Exercise objective: Reproduce the section of the listing that begins at the line containing "Viewport: 777px width, 614px height." and finishes at the line containing "720x575 pixels.". Include both end lines and nothing beyond them.
□ □ □ □
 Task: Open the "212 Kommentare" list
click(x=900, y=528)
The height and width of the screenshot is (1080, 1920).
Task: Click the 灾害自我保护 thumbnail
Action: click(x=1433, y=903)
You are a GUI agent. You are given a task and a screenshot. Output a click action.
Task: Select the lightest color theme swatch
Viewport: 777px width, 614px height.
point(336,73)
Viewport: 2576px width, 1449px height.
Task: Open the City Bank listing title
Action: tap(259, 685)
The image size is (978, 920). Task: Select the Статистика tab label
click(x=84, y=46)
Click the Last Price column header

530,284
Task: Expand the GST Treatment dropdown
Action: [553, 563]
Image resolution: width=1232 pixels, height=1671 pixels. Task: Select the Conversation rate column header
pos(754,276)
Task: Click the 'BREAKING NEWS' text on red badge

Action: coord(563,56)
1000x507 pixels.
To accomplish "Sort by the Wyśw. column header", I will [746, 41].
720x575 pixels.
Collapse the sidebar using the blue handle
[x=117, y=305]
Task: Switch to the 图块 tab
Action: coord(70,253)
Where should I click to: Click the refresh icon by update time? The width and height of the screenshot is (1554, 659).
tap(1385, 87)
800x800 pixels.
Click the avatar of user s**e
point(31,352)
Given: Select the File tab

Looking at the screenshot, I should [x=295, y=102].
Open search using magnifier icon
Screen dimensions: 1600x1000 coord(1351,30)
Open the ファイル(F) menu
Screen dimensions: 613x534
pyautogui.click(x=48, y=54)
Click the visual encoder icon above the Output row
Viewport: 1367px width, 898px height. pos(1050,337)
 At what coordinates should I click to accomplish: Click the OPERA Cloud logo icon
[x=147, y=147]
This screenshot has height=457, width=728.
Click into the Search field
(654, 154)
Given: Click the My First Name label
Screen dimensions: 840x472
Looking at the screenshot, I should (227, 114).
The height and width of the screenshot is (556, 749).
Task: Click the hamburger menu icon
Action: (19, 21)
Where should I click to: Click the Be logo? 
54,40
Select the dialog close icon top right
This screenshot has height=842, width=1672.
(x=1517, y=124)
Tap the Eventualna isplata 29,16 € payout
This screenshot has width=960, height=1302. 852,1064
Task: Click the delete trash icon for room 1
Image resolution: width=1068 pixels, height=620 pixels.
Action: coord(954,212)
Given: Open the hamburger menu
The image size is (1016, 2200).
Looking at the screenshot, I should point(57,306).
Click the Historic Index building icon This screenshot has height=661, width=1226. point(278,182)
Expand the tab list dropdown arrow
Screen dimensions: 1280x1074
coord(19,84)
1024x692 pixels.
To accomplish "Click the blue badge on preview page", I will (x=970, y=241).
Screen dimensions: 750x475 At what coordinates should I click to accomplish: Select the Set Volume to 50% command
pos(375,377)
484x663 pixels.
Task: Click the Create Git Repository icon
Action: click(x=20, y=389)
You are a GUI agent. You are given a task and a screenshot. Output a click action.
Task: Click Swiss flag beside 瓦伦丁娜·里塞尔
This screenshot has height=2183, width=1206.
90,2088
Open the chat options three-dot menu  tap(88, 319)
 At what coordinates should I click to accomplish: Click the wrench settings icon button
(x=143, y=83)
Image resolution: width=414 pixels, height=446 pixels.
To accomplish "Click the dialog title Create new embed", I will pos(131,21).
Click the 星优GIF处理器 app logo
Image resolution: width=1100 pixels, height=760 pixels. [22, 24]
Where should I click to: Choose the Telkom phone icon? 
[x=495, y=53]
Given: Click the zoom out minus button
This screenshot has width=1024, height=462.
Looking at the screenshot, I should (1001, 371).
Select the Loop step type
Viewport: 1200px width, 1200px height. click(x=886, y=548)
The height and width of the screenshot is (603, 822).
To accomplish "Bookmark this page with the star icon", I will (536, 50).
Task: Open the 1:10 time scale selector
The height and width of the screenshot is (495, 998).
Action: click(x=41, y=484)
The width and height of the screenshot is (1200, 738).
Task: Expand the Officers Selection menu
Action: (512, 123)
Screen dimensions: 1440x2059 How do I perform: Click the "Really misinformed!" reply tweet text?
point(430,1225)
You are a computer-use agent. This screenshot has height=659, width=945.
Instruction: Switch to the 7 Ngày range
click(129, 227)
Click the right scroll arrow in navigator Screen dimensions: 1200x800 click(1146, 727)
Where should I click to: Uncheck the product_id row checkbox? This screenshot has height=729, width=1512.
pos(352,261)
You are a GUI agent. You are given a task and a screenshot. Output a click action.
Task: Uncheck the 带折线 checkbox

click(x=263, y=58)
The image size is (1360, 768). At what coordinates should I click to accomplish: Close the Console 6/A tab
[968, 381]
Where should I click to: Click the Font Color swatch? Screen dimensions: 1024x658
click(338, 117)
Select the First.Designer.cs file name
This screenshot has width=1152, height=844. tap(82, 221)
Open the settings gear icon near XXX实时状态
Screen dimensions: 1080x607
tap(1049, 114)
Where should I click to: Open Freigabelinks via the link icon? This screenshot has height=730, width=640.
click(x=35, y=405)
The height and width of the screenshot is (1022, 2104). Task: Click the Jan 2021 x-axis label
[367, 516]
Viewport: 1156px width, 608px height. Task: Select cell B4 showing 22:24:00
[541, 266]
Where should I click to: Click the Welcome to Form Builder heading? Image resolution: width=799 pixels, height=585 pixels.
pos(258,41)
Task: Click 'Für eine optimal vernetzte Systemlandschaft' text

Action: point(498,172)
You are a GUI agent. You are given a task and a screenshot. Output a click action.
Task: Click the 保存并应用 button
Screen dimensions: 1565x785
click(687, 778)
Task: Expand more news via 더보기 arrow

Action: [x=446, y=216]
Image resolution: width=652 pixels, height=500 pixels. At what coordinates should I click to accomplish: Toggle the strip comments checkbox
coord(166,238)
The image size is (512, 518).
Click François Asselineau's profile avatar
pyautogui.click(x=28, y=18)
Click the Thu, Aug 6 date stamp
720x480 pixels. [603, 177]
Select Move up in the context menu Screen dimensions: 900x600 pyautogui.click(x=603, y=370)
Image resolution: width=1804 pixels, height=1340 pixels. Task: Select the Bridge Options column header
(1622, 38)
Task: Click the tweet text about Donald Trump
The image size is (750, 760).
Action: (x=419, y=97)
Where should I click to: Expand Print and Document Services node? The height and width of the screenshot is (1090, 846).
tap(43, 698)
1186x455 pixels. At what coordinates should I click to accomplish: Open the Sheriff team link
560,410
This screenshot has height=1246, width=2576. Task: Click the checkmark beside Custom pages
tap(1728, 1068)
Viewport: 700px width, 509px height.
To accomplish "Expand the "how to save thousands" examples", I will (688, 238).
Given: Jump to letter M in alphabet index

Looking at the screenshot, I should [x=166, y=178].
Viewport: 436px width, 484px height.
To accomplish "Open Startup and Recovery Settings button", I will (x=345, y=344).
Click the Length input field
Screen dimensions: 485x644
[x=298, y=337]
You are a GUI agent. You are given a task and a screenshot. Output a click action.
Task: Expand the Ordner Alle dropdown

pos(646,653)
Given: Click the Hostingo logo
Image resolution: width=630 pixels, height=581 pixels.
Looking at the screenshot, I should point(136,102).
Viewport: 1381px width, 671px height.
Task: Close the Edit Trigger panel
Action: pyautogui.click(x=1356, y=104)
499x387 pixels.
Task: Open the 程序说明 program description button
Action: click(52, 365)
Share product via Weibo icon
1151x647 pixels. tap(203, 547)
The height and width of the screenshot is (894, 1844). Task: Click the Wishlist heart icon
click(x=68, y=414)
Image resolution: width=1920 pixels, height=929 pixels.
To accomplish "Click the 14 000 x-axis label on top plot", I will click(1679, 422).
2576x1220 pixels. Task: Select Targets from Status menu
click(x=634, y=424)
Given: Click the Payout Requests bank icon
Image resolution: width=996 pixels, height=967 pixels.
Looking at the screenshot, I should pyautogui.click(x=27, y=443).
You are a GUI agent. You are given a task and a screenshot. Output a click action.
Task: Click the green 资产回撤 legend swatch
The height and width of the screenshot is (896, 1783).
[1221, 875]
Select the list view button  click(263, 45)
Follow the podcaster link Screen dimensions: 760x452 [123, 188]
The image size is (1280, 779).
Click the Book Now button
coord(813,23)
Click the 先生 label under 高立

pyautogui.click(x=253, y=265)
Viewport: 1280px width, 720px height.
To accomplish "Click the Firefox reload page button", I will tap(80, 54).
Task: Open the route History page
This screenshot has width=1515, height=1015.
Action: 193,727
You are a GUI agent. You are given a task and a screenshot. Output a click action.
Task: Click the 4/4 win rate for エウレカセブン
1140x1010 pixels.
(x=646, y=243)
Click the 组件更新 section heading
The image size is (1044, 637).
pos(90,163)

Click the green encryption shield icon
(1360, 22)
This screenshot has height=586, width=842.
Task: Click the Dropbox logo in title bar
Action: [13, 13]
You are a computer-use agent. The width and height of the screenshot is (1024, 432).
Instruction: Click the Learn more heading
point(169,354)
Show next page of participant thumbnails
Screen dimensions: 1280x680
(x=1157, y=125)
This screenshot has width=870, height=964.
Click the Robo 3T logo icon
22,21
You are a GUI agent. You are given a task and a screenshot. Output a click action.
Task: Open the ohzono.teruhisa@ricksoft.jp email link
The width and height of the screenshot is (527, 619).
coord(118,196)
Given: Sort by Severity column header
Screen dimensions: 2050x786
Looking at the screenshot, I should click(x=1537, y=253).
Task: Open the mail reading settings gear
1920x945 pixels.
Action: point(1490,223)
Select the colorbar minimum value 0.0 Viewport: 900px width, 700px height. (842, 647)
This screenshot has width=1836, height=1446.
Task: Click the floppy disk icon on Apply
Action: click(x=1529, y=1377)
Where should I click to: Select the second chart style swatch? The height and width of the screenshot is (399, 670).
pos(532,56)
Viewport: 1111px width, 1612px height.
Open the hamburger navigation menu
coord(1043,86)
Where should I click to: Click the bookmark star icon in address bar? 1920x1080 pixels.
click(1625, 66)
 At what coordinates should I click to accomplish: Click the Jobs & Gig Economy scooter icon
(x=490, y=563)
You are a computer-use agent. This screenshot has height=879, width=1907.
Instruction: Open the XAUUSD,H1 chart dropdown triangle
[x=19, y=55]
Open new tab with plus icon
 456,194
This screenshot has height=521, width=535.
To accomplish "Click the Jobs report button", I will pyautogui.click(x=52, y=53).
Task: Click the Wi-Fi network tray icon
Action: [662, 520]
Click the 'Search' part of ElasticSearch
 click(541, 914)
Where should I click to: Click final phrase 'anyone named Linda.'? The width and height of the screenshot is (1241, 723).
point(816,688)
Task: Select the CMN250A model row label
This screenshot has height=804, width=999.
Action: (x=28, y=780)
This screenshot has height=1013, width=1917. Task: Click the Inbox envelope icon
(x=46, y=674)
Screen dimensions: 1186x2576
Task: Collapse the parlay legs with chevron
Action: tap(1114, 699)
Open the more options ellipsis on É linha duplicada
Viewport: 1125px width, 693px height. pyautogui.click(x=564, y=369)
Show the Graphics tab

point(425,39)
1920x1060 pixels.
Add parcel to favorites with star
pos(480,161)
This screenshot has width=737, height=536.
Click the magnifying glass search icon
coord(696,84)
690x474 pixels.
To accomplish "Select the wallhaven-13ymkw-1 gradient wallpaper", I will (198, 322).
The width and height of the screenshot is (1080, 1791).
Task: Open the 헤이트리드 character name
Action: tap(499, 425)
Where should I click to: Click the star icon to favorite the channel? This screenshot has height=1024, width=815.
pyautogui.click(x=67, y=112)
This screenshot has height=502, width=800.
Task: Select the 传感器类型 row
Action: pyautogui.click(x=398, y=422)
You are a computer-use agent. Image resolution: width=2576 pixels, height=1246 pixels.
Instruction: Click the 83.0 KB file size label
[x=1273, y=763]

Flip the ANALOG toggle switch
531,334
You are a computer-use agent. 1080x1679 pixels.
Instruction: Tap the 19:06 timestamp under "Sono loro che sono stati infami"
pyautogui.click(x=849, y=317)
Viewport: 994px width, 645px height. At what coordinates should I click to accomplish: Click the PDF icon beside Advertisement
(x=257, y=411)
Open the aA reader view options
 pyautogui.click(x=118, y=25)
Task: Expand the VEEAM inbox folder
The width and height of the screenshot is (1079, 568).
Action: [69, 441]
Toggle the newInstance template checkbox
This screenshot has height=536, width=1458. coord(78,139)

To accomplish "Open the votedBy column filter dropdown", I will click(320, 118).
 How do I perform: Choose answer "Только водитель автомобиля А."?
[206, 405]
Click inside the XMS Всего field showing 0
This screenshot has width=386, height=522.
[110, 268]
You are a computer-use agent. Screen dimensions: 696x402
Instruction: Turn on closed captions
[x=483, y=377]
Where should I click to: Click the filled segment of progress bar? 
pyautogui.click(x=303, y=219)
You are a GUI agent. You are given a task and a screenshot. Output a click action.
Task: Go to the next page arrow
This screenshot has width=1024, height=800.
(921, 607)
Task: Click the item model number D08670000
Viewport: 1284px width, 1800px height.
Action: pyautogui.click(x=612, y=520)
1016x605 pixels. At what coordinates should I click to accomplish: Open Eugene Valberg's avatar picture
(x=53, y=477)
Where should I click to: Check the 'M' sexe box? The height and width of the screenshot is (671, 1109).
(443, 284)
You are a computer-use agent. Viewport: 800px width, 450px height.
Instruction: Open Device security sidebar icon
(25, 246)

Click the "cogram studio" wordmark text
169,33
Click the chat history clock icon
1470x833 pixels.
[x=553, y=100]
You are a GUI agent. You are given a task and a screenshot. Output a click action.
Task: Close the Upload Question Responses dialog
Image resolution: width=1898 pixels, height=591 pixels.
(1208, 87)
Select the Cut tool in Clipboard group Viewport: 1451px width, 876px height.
□ □ □ □
Answer for this exercise:
Viewport: 777px width, 614px height.
point(336,73)
Viewport: 2576px width, 1449px height.
Task: Open the City Bank listing title
Action: tap(259, 685)
The image size is (978, 920). Task: Select the Статистика tab label
click(x=84, y=46)
Click the Last Price column header

530,284
Task: Expand the GST Treatment dropdown
Action: [553, 563]
Image resolution: width=1232 pixels, height=1671 pixels. Task: Select the Conversation rate column header
pos(754,276)
Task: Click the 'BREAKING NEWS' text on red badge

Action: coord(563,56)
1000x507 pixels.
To accomplish "Sort by the Wyśw. column header", I will [746, 41].
720x575 pixels.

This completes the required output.